Role of viruses in the development of breast cancer

Human herpesvirus is known for its oncogenic potential. HCMV and EBV of the Herpesviridae family have been implicated as a cause of breast cancer. EBV is classified as a class I carcinogen by IARC [5]. Analysis of EBV associations with breast cancer risk shows contradictory results [12]. It is believed that the contradictions arise from the different methodologies used [13, 14]. In polymerase chain reaction (PCR)-based studies, positive correlation was shown [12], and the presence of EBV DNA was associated with more severe forms of breast cancer [15]. In contrast, studies using EBV encoded RNA in situ hybridisation (EBER-ISH) have shown negative correlations even when PCR results were positive [13]. In a recent study, EBER-ISH results showed the presence of EBV in 47.5% of cases. However, the virus was localised to infiltrating lymphocytes in the tumour microenvironment rather than in tumour cells [13]. This may suggest that causal association of the EBV and breast cancer might be due to changes in viral expression, resulting in changes in the tumour microenvironment. Consistent with this possibility, an increase in IgA antibodies against EBV viral capsid antigen and nuclear antigen-1 (EBNA-1) was positively associated with breast cancer risk. Moreover, the mechanism of EBNA-1 action can be associated with the genetic polymorphisms of interferon-γ [16, 17]. Lastly, statistical association of the virus with increased breast carcinoma risk was shown after recent analysis of 1535 cases [18].

HCMV has been shown to be involved in many cancers including malignant glioma, and prostate, skin, and colorectal cancers. Breast milk is one of the main routes of transmission of the virus, and breast epithelium may therefore be a major site of latent and active HCMV infection. When using immunohistochemistry to compare biopsy specimens from breast cancer patients versus controls, it was shown that HCMV infection may occur in breast epithelium of both normal and cancer patients. However, infection had a much higher rate (97%) in breast carcinoma cases [19]. There is also an association between elevation of serum CMV IgG levels and breast cancer [20]. Analysis of IgG GM allotypes, which are associated with certain tumour antigens, showed that the most relevant non-self antigen in breast cancer patients was HCMV. It was speculated that the presence of a certain allotype and seropositivity for HCMV could have cumulative effects leading to breast cancer development [21]. However, CMV was not detected by recent RT-PCR analysis when investigating the prevalence of viruses in breast cancer tissue [22, 23].

▶ _Questions on the material_
[a] From the text on viruses and breast cancer, list every cancer that HCMV is said to have been involved in.
[b] Extend the text on viruses and breast cancer by one paragraph, beginning after its last sentence.
The data that follow are not needed for these tasks.

▶ _Record excerpts_
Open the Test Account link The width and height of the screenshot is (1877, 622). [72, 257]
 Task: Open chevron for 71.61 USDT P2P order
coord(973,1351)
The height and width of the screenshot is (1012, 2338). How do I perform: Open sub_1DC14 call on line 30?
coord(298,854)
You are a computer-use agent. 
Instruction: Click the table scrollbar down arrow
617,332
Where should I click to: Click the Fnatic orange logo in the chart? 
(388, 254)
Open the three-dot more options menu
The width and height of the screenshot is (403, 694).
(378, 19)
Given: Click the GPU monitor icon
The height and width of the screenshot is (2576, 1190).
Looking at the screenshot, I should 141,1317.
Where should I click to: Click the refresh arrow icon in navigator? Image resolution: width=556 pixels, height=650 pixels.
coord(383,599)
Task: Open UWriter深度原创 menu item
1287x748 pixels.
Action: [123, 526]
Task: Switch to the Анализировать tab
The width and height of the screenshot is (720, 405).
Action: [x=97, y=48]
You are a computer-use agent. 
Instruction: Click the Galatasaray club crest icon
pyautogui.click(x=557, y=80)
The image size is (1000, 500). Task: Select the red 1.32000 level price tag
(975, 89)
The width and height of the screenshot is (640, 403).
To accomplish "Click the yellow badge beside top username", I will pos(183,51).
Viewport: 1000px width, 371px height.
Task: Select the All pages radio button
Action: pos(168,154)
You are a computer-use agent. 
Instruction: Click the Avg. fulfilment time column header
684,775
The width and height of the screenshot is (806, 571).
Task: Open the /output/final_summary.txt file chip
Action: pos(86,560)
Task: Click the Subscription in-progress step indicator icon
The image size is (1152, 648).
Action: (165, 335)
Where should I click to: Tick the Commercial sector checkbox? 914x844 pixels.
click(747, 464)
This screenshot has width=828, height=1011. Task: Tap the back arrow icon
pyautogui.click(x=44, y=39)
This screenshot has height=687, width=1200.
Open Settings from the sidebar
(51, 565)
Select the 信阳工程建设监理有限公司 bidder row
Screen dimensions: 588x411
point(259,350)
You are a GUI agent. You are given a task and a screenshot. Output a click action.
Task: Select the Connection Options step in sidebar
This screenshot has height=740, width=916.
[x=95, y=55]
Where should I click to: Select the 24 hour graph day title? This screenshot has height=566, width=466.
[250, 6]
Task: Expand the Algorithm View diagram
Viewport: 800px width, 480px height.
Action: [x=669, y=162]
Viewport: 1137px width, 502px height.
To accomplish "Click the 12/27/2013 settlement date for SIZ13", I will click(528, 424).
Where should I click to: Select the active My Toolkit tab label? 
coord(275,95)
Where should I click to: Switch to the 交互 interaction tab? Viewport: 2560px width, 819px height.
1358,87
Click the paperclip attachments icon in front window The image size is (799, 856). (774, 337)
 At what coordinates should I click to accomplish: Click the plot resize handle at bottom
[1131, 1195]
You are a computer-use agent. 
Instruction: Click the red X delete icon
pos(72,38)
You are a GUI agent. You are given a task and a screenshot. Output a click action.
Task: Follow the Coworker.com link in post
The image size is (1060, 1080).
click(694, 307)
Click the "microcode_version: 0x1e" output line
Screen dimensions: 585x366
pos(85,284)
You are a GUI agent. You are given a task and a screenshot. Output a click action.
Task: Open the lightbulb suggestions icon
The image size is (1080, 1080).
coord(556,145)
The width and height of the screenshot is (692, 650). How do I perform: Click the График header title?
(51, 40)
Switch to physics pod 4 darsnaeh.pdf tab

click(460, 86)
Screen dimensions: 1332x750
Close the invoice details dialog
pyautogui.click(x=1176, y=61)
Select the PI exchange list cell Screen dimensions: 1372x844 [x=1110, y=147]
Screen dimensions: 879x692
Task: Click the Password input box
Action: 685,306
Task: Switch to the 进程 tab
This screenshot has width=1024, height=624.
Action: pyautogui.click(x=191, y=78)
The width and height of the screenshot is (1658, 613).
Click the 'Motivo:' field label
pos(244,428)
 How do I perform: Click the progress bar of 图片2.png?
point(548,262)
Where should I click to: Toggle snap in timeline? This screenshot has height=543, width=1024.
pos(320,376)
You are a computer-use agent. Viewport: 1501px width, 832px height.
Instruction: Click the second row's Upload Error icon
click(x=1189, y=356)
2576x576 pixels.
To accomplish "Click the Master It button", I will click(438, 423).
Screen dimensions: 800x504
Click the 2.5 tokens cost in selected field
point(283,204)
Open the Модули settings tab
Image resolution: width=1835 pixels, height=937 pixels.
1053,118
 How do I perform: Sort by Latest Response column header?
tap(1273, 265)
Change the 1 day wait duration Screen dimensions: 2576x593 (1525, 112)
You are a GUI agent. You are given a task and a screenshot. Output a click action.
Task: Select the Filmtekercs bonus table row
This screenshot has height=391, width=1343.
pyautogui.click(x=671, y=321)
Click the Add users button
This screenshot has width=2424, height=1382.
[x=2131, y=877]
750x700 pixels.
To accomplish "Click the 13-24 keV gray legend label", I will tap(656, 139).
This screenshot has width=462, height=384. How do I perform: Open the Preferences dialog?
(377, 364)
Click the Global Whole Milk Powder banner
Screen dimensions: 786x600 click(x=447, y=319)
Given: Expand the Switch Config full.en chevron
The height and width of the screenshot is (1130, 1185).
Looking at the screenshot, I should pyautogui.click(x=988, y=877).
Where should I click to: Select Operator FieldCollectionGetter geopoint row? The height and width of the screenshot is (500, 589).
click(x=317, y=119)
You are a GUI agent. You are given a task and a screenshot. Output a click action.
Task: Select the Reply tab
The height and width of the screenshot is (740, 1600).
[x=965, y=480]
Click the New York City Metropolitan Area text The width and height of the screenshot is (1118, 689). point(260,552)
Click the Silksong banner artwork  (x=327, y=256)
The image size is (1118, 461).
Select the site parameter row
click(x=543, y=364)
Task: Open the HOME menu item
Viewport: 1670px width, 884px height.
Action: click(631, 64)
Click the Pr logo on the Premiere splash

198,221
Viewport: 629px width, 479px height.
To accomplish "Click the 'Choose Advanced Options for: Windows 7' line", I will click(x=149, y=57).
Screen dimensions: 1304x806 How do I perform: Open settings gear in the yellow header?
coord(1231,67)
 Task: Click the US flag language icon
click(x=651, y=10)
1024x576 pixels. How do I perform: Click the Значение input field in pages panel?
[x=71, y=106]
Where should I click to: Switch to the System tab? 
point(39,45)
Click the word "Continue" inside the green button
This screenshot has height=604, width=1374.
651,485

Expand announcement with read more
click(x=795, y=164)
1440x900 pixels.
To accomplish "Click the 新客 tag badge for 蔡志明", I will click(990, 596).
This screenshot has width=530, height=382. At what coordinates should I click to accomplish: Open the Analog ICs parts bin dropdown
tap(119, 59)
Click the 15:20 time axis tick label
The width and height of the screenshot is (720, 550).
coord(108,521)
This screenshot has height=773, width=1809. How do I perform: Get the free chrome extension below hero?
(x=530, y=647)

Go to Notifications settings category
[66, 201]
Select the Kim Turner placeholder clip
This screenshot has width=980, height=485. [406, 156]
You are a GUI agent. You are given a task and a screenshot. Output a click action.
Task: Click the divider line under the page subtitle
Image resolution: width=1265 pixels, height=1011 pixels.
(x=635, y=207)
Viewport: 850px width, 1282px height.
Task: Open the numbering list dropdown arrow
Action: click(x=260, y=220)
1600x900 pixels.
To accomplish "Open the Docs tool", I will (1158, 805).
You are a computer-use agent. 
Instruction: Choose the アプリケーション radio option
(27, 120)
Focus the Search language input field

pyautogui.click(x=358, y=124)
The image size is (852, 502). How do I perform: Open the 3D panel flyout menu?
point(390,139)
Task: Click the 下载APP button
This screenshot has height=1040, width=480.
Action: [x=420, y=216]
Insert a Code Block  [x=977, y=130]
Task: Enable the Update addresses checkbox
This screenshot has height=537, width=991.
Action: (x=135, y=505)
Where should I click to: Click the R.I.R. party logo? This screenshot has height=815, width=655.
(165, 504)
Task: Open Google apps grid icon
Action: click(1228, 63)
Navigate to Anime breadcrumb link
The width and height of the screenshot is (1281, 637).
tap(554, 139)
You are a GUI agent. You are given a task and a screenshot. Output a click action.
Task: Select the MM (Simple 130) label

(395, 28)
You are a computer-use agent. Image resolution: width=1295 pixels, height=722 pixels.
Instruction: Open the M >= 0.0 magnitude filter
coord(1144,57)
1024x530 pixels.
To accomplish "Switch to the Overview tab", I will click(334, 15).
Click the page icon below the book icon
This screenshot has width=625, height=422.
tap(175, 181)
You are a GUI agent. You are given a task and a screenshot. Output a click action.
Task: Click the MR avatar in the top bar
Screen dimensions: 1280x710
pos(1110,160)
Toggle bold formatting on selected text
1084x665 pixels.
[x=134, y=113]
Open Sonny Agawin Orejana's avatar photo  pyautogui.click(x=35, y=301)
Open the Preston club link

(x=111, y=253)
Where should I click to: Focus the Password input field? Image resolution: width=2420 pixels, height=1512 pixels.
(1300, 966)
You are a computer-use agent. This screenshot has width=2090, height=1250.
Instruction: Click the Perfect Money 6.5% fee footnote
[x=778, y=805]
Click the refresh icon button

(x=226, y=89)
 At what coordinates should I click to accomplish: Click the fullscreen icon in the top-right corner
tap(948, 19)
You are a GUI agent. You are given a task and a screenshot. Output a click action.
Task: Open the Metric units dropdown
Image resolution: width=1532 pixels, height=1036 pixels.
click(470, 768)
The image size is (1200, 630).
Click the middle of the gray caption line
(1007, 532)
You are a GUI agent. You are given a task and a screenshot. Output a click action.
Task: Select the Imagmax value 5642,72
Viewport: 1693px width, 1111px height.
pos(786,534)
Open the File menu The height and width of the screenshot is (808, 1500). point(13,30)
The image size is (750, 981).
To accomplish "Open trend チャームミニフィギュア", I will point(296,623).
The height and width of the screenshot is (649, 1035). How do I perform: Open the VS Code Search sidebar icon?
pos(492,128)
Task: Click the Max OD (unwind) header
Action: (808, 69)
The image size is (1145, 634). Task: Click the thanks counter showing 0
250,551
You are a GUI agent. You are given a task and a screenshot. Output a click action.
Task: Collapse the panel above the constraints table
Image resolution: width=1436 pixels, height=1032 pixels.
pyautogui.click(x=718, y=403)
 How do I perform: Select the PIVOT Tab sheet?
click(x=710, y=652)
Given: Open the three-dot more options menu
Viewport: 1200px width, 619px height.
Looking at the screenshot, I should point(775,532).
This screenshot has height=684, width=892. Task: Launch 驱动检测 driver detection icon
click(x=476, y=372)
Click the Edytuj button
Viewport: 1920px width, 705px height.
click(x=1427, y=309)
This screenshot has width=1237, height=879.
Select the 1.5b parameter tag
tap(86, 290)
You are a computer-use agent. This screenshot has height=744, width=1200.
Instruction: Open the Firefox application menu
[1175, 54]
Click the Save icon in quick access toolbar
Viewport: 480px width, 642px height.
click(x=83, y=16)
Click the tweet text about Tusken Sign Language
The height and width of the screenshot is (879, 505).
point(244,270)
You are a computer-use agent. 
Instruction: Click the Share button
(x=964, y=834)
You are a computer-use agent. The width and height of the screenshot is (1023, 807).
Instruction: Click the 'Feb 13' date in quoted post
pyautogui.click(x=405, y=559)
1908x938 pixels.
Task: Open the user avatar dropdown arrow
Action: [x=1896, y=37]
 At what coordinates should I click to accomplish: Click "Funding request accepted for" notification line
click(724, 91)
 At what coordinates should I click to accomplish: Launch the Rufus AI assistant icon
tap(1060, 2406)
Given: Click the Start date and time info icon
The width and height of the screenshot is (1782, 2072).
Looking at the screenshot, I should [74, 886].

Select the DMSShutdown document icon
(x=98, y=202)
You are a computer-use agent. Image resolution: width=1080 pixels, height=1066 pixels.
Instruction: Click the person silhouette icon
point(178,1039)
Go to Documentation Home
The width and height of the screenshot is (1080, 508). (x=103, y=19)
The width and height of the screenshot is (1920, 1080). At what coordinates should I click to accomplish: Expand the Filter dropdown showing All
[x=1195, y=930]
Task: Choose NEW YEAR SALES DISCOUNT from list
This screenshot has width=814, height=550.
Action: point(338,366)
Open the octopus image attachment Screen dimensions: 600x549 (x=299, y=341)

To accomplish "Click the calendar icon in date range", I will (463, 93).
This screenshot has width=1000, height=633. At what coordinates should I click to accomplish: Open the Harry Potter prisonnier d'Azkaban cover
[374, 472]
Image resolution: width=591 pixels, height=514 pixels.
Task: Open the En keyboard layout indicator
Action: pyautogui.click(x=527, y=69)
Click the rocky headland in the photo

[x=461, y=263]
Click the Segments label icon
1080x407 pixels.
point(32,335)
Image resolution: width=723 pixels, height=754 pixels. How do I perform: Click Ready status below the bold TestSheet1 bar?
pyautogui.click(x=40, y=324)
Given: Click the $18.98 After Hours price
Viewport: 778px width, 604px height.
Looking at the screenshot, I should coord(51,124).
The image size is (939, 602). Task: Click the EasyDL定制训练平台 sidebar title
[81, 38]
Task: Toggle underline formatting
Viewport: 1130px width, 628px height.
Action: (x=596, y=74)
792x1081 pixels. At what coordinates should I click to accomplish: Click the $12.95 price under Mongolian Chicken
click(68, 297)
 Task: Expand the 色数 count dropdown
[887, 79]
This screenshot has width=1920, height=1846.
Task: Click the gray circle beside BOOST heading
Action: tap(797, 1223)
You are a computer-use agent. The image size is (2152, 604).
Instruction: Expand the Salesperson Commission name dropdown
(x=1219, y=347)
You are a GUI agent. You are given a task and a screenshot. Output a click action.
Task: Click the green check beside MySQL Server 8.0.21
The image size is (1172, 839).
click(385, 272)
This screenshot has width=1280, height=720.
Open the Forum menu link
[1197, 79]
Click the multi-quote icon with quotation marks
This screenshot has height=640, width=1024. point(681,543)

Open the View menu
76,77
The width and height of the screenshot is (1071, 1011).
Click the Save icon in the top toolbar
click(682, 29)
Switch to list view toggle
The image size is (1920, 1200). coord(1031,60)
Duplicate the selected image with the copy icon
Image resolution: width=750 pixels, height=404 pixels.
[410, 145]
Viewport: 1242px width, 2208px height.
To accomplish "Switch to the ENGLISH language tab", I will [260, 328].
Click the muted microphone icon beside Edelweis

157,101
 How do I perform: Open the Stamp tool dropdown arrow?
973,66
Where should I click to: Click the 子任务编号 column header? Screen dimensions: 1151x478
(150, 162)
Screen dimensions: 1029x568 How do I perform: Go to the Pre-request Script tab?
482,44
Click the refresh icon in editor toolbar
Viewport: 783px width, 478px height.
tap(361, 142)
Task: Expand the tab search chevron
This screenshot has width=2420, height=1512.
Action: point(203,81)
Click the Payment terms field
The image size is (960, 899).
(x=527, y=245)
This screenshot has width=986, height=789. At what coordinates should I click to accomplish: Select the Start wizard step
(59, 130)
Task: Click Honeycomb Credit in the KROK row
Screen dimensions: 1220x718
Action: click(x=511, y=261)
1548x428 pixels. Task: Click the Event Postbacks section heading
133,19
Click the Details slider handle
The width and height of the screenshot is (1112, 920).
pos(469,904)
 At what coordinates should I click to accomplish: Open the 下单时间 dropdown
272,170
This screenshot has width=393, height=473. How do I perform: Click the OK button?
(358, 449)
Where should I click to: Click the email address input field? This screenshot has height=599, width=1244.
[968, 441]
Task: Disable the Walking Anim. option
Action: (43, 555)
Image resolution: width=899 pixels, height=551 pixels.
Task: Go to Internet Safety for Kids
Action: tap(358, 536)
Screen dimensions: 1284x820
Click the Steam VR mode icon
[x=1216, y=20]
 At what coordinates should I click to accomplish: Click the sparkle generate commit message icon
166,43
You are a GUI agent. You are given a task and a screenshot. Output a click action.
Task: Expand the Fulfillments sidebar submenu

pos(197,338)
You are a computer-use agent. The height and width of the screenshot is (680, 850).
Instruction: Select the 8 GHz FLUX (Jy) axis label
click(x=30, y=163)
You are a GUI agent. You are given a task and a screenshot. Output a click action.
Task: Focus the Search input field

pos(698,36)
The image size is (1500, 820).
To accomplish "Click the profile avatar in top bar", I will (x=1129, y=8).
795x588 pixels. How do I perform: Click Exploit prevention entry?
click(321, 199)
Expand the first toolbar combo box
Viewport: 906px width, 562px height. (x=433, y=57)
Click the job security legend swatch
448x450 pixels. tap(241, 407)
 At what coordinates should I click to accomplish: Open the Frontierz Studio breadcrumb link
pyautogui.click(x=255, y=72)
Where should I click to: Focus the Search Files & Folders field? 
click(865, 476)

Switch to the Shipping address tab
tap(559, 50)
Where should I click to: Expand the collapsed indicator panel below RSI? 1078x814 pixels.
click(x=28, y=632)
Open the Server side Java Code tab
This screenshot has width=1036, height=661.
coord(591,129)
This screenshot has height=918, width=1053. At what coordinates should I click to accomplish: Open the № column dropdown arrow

▶ _Your responses_
[a] Malignant glioma, prostate cancer, skin cancer, and colorectal cancer.

[b]
There might be several mechanisms of how CMV can cause breast cancer initiation and progression. Firstly, it was shown that HCMV gene products affect cell cycle regulation, inhibit apoptosis, activate angiogenesis and metastatic phenotype, and cause increased mutation rate, thereby overlapping with all established hallmarks of cancer cells [24]. Secondly, HCMV exhibits immunosuppressive properties, leading to escape of tumour cells from immune surveillance mechanisms [24, 25]. Thirdly, specific actions of virus-encoded interleukins (IL) can be implicated. In a recent review [26] the role of IL-10 in breast cancer is discussed. Interestingly, both breast tumour inhibiting and promoting effects of the cytokine were shown. IL-10 was shown to be differentially expressed in breast tumour cells and infiltrating lymphocytes. Elevated serum level of IL-10 was observed in breast cancer patients. The fact that HCMV expresses a viral analogue of human IL-10 may lead to the conclusion that this could be one of the mechanisms of breast cancer promotion by the virus.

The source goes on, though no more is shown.